**Document text**
The Slatest

Powerful Koch Donor Network Reportedly Will Once Again Refuse to Back Trump in 2020 Race

President Trump speaks on trade tariffs in the Cabinet Room on Jan. 24, 2019. -
President Trump speaks on trade tariffs in the Cabinet Room on Jan. 24, 2019. -
MANDEL NGAN/Getty Images

Donald Trump’s reelection effort in 2020 will not have the financial support of Koch money, the Washington Post reported Thursday, as the powerful conservative donor network has been quietly informing other major donors of its plan to sit out the 2020 presidential race. The “Koch brothers” have a cast a large shadow over conservative politics over the past decade-plus, as well as commanded attention of the left as the oft-vilified big business financier of the GOP. The slightly recast Koch donor network, following the retirement of David Koch last year, has been at odds with President Trump dating back to the 2016 campaign, when it refused to endorse the Republican nominee for president.

The Koch network, led by Charles Koch, will continue to be active in the 2020 cycle down the ballot, according to a spokesman, including “significant investment to support policy champions in Senate, House and state races, build broad-based policy coalitions, and to launch a major new initiative to fight poverty in America.” The continued unwillingness of the Koch network to back President Trump—while working with his administration on select issues—has irked some in the GOP donor class. The RNC has also sparred with the network now that there is daylight between the Koch libertarian-leaning priorities and the current Trump-infused Republican Party that brandishes protectionist economic policies. “Some groups who claim to support conservatives forgo their commitment when they decide their business interests are more important than those of the country or Party,” the RNC wrote—unironically—in an letter to supporters in August after the Koch network announced it was considering backing Democrats.

**Data entries**
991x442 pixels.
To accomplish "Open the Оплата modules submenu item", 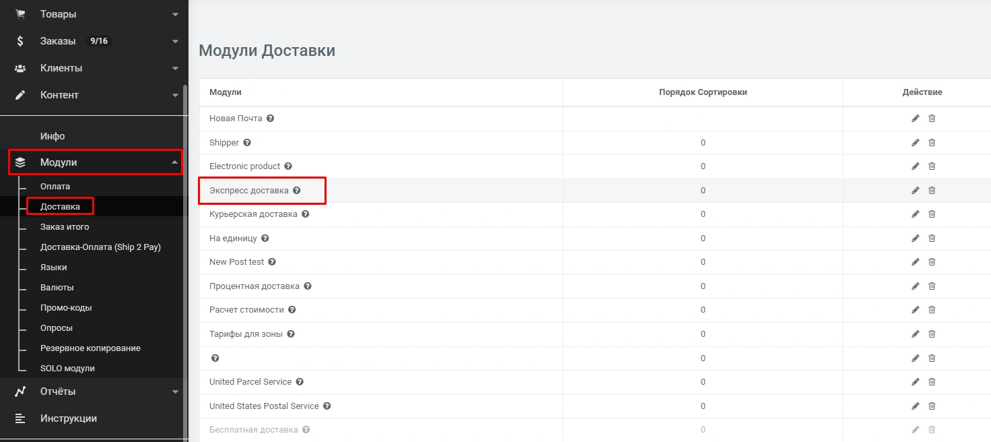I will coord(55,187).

--

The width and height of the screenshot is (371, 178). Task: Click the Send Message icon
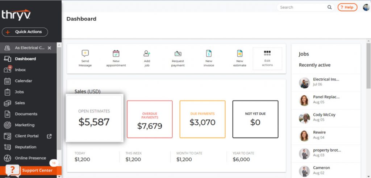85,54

**Exercise set**
• a. Mark each statement as yes or no according to the article on the Koch donor network, and quote the deciding words. (i) David Koch retired last year. (ii) The Koch network plans to stay out of Senate and House races in 2020. (iii) The Koch network endorsed Trump during the 2016 campaign.
• b. Please reproduce everything in the article on the Koch donor network from "Donald Trump’s reelection" down to "nominee for president.".

**Per-task outputs**
• a.
(i) Yes: "following the retirement of David Koch last year"
(ii) No: "significant investment to support policy champions in Senate, House and state races"
(iii) No: "when it refused to endorse the Republican nominee for president"

• b.
Donald Trump’s reelection effort in 2020 will not have the financial support of Koch money, the Washington Post reported Thursday, as the powerful conservative donor network has been quietly informing other major donors of its plan to sit out the 2020 presidential race. The “Koch brothers” have a cast a large shadow over conservative politics over the past decade-plus, as well as commanded attention of the left as the oft-vilified big business financier of the GOP. The slightly recast Koch donor network, following the retirement of David Koch last year, has been at odds with President Trump dating back to the 2016 campaign, when it refused to endorse the Republican nominee for president.